Ok, it’s not a very good function. But how’s it go?

>>> profile("biggerpicklefuncs(100000)")
*************
biggerpicklefuncs(100000)
*************
92900015 function calls (84100015 primitive calls) in 33.077 seconds

Slower. Clearly as the content to be serialised gets bigger, pickling takes longer.

But we’re still in usable territory. That example was still 300 nanoseconds per flash. We could go much further than that and still be happy. What’s a few milliseconds between friends?

Wrapping up

So we’ve got the ability to generate a flash for a function + closure + args.

It’s got potential performance issues with larger data, but whether this matters depends on context.

In the context of Functional Distributed Programming, we’re serialising this stuff and sending it over the wire anyway, running it in a separate process. So the type of overhead we’re talking about probably isn’t much in the scheme of things.
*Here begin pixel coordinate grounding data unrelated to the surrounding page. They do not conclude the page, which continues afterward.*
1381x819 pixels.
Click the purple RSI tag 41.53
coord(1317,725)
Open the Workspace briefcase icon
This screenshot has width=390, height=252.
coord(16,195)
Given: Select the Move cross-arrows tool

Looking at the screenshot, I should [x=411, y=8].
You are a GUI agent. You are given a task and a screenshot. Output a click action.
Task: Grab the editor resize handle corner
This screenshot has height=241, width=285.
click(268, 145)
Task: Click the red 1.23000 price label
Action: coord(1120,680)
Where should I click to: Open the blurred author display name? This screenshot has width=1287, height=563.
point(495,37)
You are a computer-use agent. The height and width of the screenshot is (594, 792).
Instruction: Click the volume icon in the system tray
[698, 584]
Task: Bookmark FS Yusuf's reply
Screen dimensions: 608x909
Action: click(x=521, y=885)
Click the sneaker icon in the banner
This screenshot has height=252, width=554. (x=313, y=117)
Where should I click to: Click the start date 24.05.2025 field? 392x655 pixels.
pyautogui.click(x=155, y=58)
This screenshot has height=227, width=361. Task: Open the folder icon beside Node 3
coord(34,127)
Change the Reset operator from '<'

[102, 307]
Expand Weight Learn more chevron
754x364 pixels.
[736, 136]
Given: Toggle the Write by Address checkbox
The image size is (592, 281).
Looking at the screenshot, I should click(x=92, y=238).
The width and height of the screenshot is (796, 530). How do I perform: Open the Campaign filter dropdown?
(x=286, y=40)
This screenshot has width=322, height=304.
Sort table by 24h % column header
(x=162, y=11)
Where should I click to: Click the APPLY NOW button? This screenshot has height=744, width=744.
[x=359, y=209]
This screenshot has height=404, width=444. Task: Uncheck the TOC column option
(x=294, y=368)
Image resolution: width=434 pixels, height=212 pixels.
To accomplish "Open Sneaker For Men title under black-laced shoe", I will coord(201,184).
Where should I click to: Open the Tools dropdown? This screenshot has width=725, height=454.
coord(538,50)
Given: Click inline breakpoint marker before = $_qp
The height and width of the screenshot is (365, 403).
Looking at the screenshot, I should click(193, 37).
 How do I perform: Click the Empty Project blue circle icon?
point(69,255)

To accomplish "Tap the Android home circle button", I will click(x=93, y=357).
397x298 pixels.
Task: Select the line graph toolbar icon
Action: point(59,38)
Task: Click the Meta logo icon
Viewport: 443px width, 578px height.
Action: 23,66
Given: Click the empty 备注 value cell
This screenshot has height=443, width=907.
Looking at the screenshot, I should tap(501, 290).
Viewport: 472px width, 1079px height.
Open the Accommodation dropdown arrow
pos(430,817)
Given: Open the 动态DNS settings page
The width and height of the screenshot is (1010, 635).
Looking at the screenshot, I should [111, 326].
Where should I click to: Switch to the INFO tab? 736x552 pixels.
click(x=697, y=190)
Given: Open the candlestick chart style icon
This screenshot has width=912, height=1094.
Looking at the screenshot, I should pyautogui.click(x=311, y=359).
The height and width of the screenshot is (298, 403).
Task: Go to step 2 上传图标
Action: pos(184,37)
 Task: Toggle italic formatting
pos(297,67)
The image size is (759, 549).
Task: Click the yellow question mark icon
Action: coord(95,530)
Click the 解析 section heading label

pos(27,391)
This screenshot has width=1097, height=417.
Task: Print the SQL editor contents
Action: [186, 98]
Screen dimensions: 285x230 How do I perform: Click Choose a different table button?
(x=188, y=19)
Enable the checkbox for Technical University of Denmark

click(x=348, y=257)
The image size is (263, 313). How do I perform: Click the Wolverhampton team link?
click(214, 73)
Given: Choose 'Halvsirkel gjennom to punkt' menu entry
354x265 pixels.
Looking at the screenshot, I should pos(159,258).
If you want to flash in a more conventional context, and you’re touching the network and/or storage, you’re probably still fine; those things are much slower.

If you’re doing something like rate limiting, this might have more impact, especially as you really get hit (which is when you care). Ideally you want to do the minimum work possible on every rate limited call.

If this becomes a real problem, there’s a way to make flashing much faster, and that’s to cache the beejezus out of cloudpickle. The goal would be to make multiple dumps of the same structure (or different structures aggregating some shared parts) not involve redoing work. It’d require a serious rewrite of that whole library to cache intermediate products in memory or memcache or whatnot. It seems like something which would be possible, but also contain hidden traps, and be quite difficult. So for now I’ll file that under stuff to try if the wheels really come off.

Note: I haven’t added this to the taskutils library yet, but will do in the near future. I’ll replace yccloudpickle with cloudpickle at the same time.